EXERCISE DETAILS — Word for word, copy the lines beginning at the one with "This screenshot has height=578, width=1175." and ending at the last line below; pictures stay out.

Stored data entries

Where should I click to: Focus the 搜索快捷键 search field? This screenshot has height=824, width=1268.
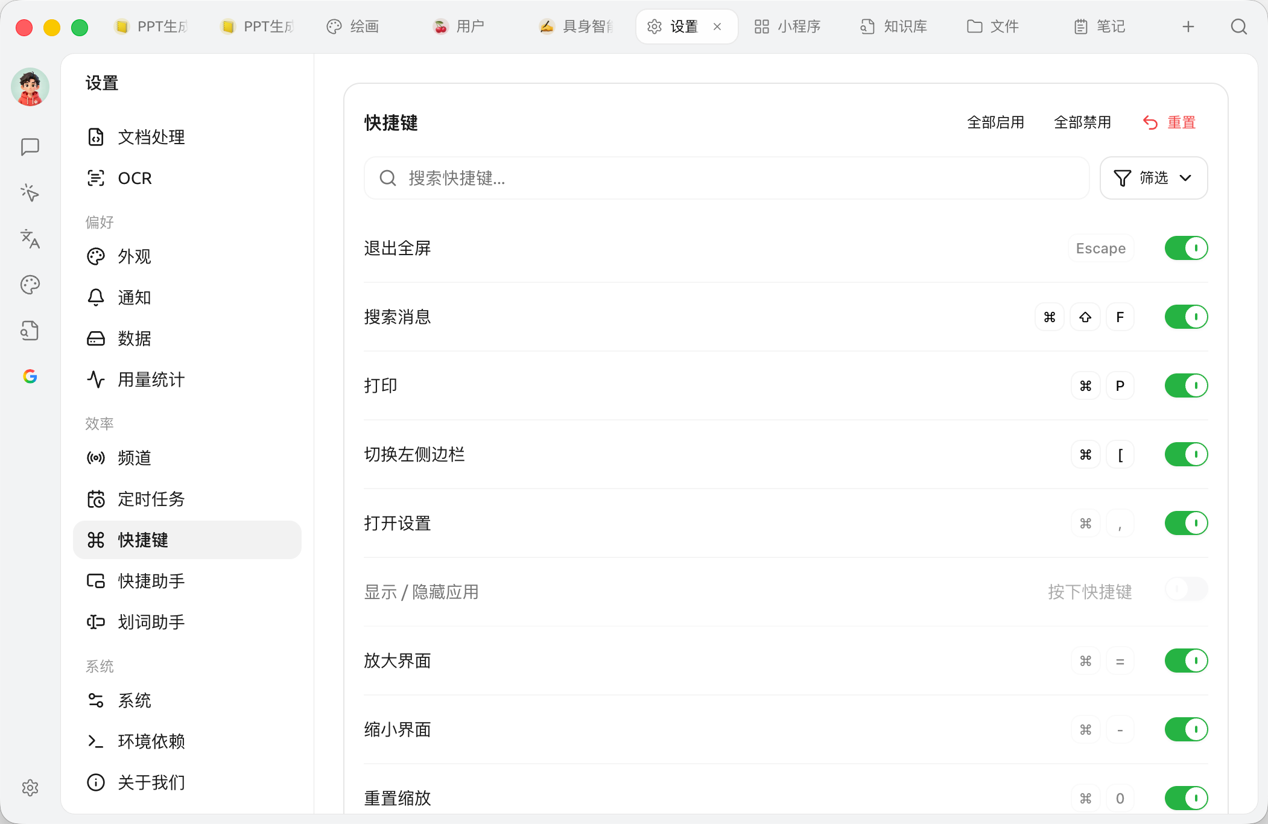tap(726, 178)
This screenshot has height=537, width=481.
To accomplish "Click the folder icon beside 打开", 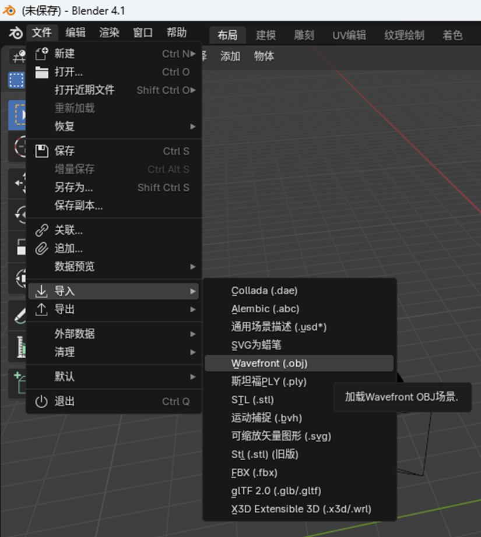I will [x=41, y=72].
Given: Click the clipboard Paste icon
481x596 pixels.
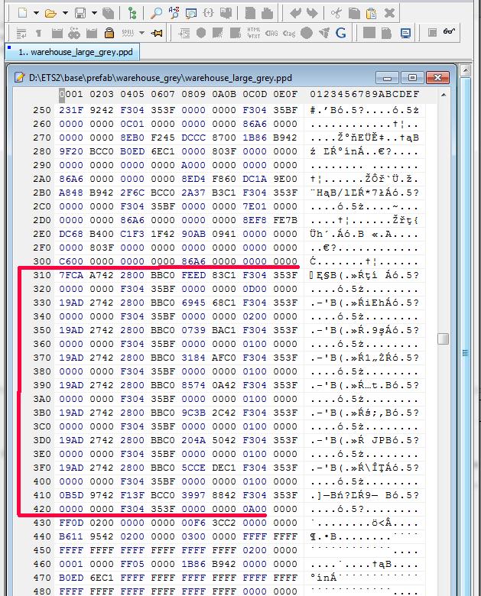Looking at the screenshot, I should pyautogui.click(x=371, y=13).
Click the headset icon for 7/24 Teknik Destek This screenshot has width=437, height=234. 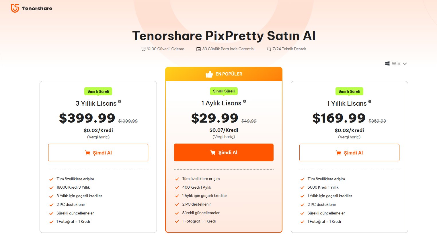pyautogui.click(x=268, y=49)

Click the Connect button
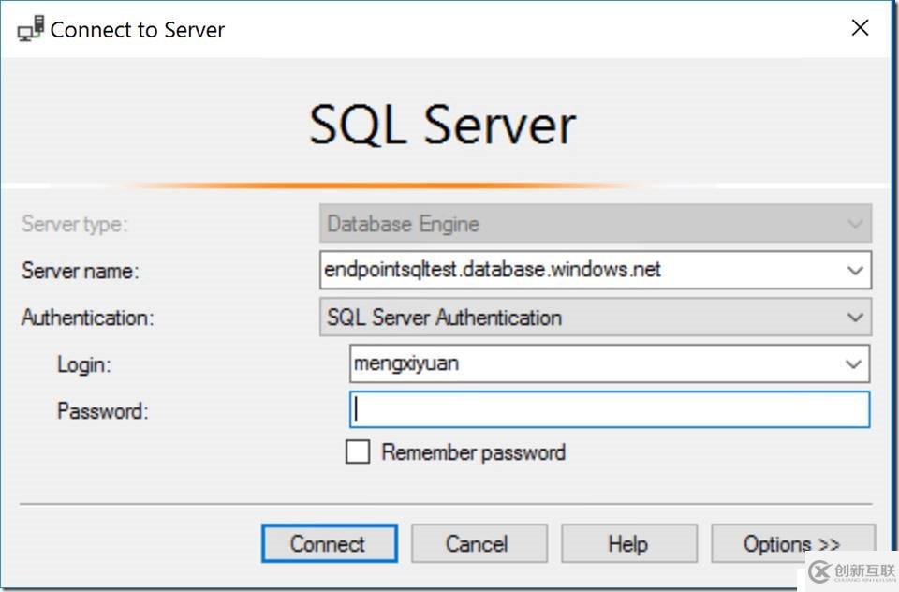tap(329, 543)
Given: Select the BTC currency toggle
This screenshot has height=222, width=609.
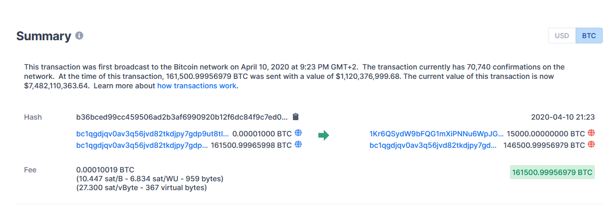Looking at the screenshot, I should point(589,36).
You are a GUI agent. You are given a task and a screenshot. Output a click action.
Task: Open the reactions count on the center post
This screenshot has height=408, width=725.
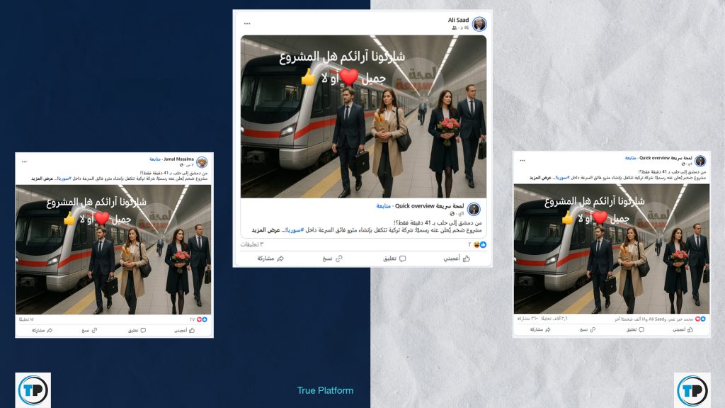click(x=477, y=244)
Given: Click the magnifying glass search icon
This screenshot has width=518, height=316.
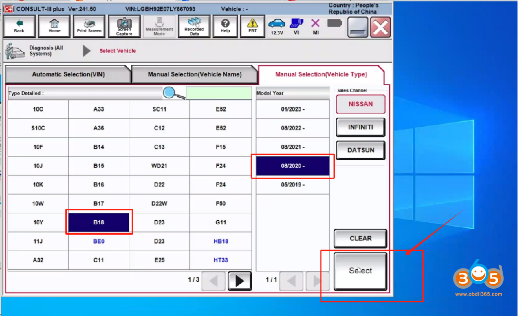Looking at the screenshot, I should (174, 93).
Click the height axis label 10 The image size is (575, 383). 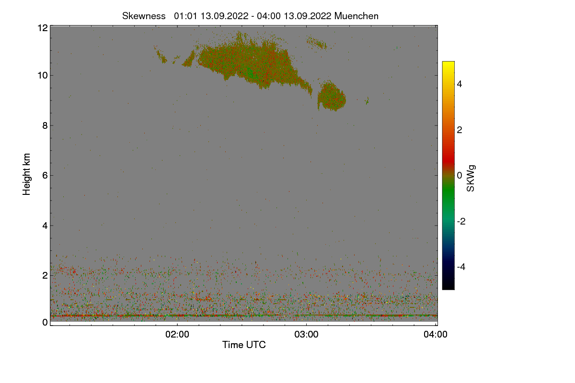point(43,75)
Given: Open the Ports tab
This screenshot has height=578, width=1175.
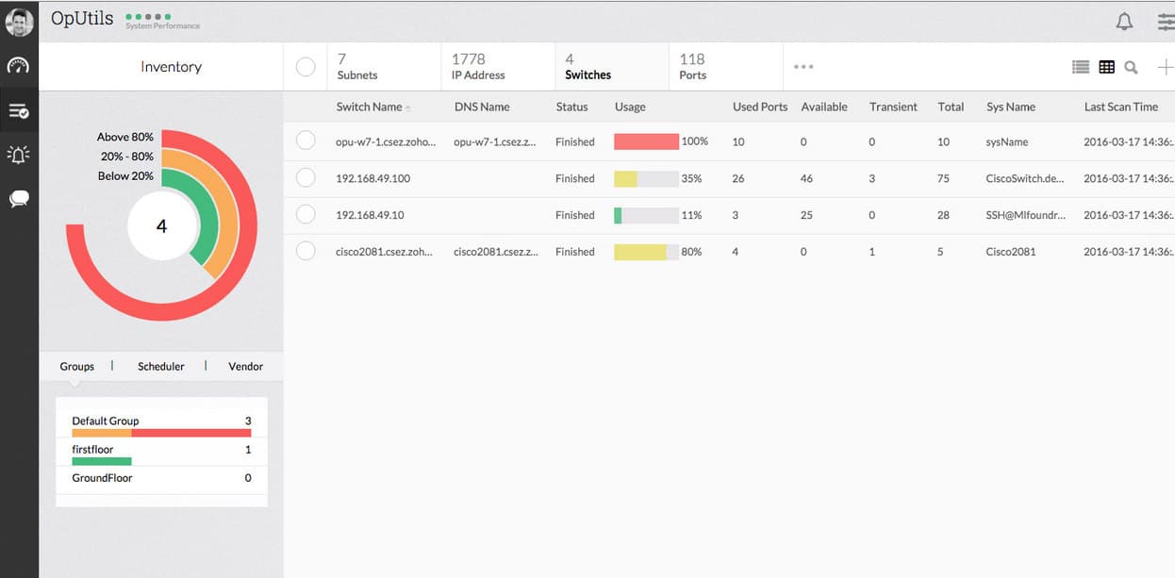Looking at the screenshot, I should 692,67.
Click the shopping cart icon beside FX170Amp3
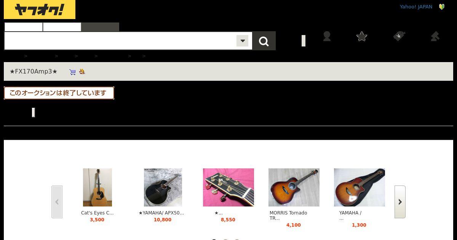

ANSWER FOR THIS EXERCISE —
This screenshot has height=578, width=1175.
Looking at the screenshot, I should 692,67.
Click the shopping cart icon beside FX170Amp3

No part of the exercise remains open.